### Testo da analizzare
↓

Dalla richiesta di otto anni a zero: così il Tas ha ristabilito la verità
«Il materiale prodotto dall’accusa non dimostra che Filippo avesse l’intenzione di doparsi»
«A
Losanna è stata data una lettura complessiva dei fatti, partendo da una presunzione di innocenza, valutando le cose per quello che erano». Lo spiega l’avvocato Maria Laura Guardamagna, del team di legali che ha seguito Magnini nel ricorso al Tas. «Le caratteristiche del processo sportivo sono rimaste le stesse ma a Losanna hanno sostanzialmente stabilito che il materiale prodotto dall’accusa non è sufficiente per stabilire che Magnini avesse avuto l’intenzione di doparsi. Da qui l’assoluzione». Ma il percorso è stato lunghissimo.
DUE ANNI E MEZZO. Tutto nasce nell’ottobre del 2017: la Procura antidoping apre un fascicolo su Magnini e Santucci partendo dall’inchiesta penale della procura di Pesaro sul medico Guido Porcellini, accusato di commerci di prodotti dopanti, falso e ricettazione. Poco importa che la Procura di Pesaro già a giugno del 2017 abbia accertato che l’ex capitano della Nazionale - pedinato e intercettato per sei mesi - fosse completamente estraneo alla vicenda. Non solo, nella sentenza Porcellini il magistrato è chiarissimo: “Il processo si è dilatato enormemente sul campione di nuoto ma i capi di imputazione non riguardano lui”.
«Magnini esempio per il movimento, nonché simbolo dello sport italiano e della lotta al doping nel corso della sua straordinaria carriera»
OTTO ANNI. Siamo a giugno 2018: Nado (l’organizzazione nazionale antidoping) chiede otto anni per Magnini per consumo o tentato consumo di sostanze dopanti, favoreggiamento, somministrazione o tentata somministrazione di sostanza vietata. Quattro anni invece la richiesta per Santucci.
QUATTRO ANNI. La sentenza di primo grado arriva cinque mesi dopo. Novembre 2018: quattro anni per uso o tentato uso di sostanze dopanti sia per Magnini che per Santucci.
ASSOLTI. L’impianto accusatorio scricchiola già in secondo grado e siamo a maggio del 2019: Michele Santucci viene assolto, mentre a Magnini vengono confermati i quattro anni. Filippo annuncia il ricorso al Tas e, notizia di ieri, vince.

↑

### Esercizi
1: Sostituisci "Novembre" con "Dicembre" nel passo dell'articolo sul caso Magnini che inizia con le parole "QUATTRO ANNI. La" e termina dopo "che per Santucci.", quindi riscrivi il passo intero.
2: Prosegui l'articolo sull'assoluzione di Magnini al Tas, riprendendo dopo la sua ultima frase.

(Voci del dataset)
↓

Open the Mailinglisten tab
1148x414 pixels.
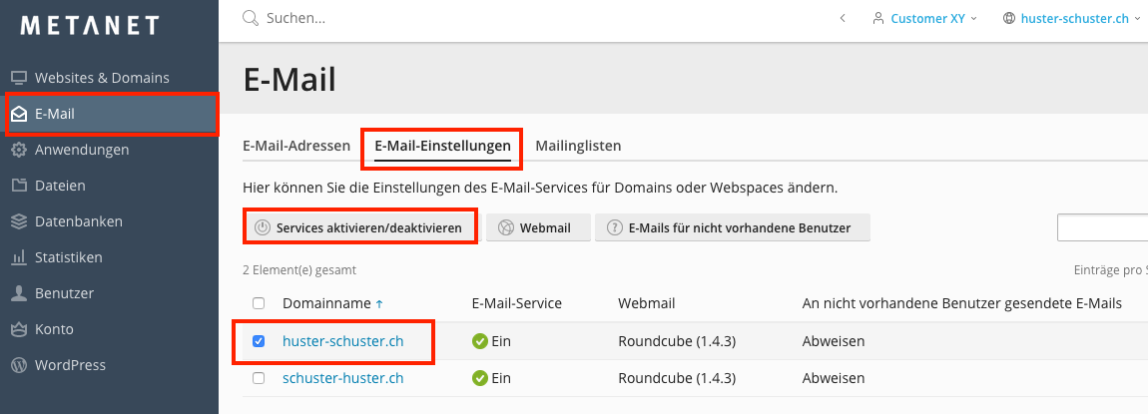(x=578, y=146)
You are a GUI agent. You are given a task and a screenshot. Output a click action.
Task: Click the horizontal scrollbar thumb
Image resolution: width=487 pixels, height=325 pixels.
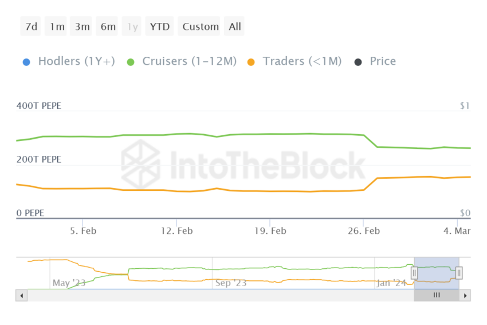pyautogui.click(x=437, y=295)
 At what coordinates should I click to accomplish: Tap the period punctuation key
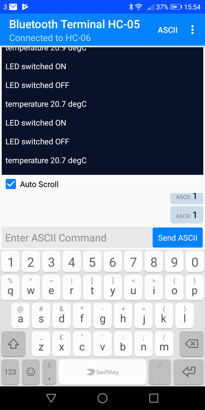(160, 372)
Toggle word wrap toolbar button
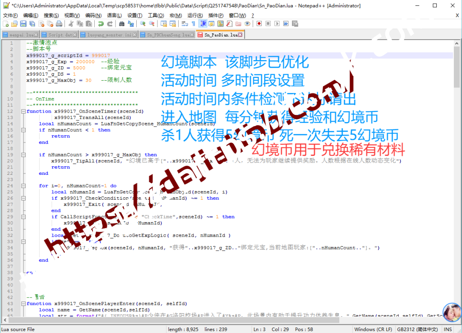Screen dimensions: 462x333 (x=185, y=24)
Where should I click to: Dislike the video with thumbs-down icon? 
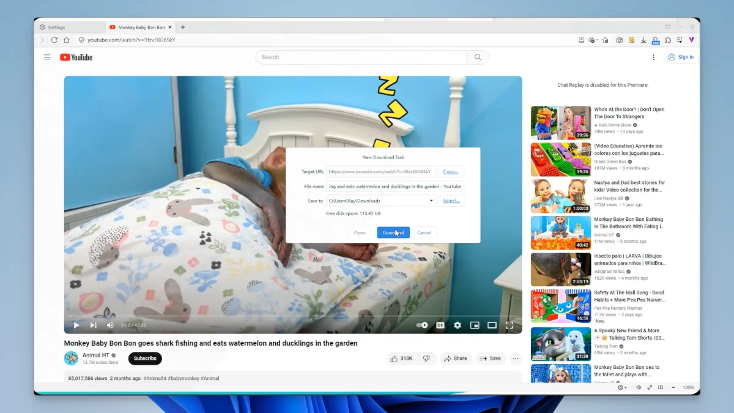(x=426, y=359)
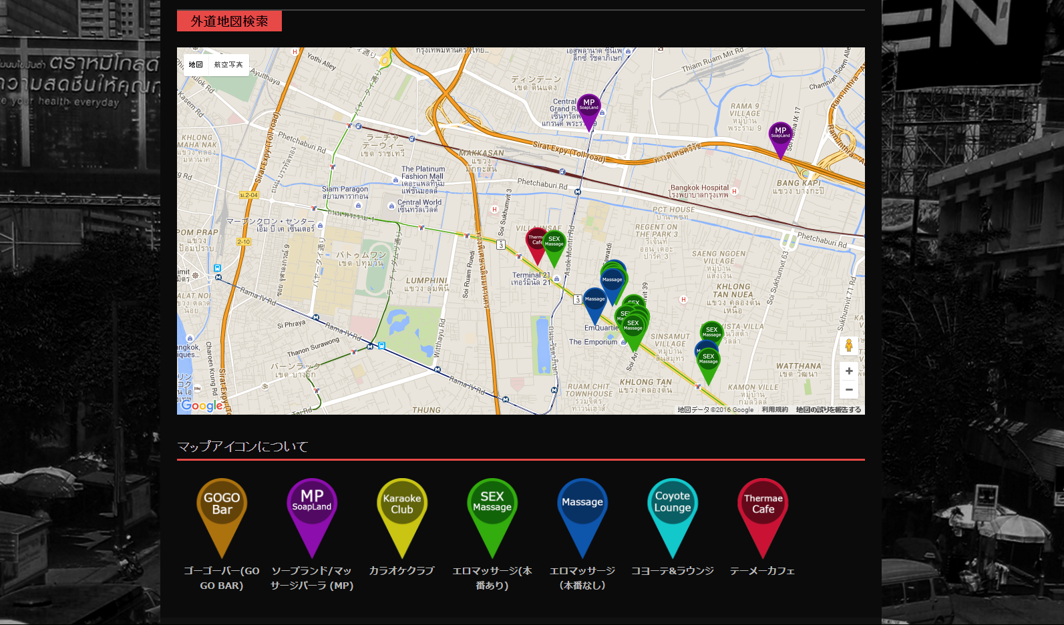This screenshot has height=625, width=1064.
Task: Click the 地図の誤りを報告する report link
Action: (828, 410)
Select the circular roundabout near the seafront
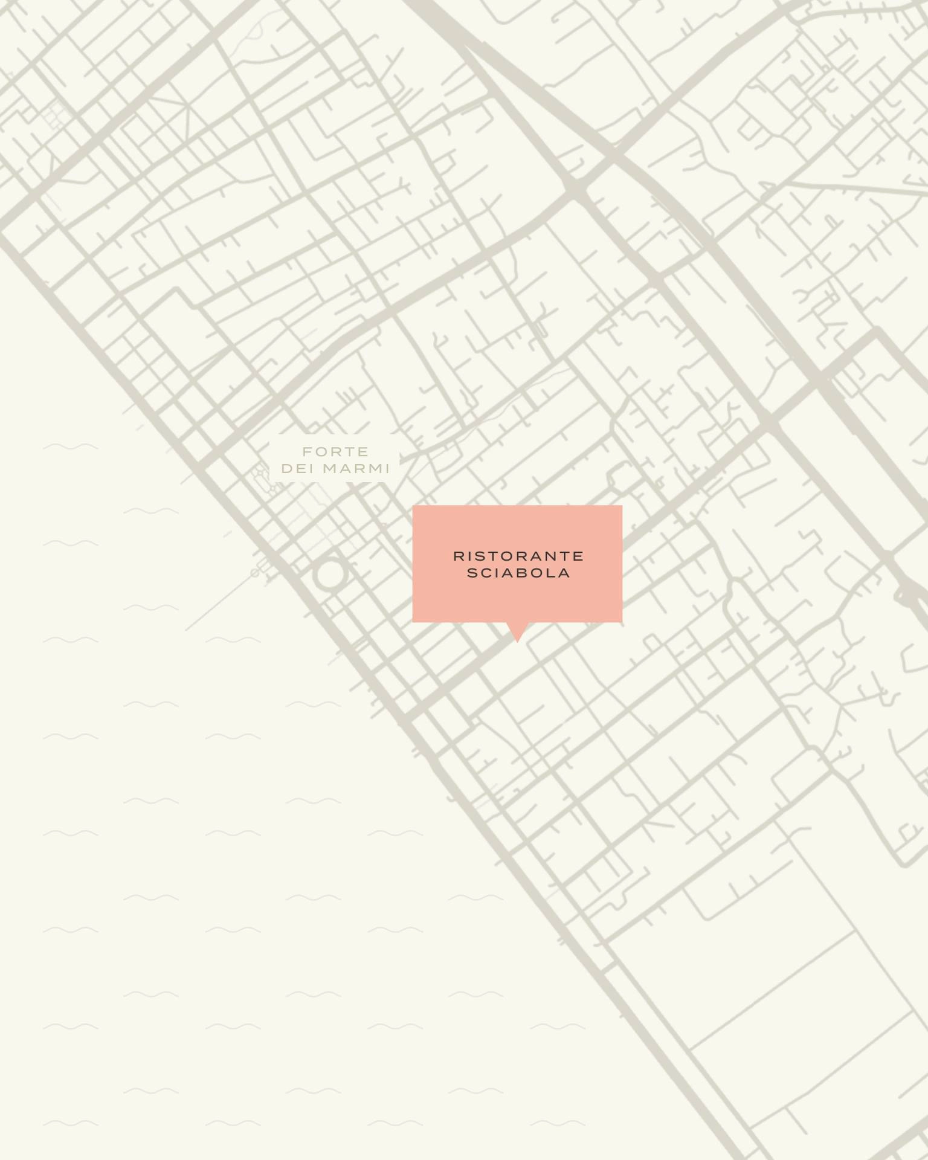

↑

### Risultati dell'esercizio
1:
QUATTRO ANNI. La sentenza di primo grado arriva cinque mesi dopo. Dicembre 2018: quattro anni per uso o tentato uso di sostanze dopanti sia per Magnini che per Santucci.

2:
LE “PROVE”. Magnini non è mai stato trovato positivo e non ha mai saltato un controllo antidoping. L’accusa poggiava sui sei mesi di intercettazioni e pedinamenti da cui però è emerso che non ha mai ricevuto niente dalle mani di Porcellini e che al telefono ha parlato di “funghi” e “schede”. Intercettazioni diffuse solo in parte e interpretate nel modo peggiore per l’atleta. Quando in realtà i funghi esistevano davvero (un integratore a base di funghi), così come la scheda dei prodotti (tutti leciti) da assumere primo e dopo gli allenamenti. A Losanna hanno accertato questo: Magnini - come tutti gli atleti - faceva uso di integratori.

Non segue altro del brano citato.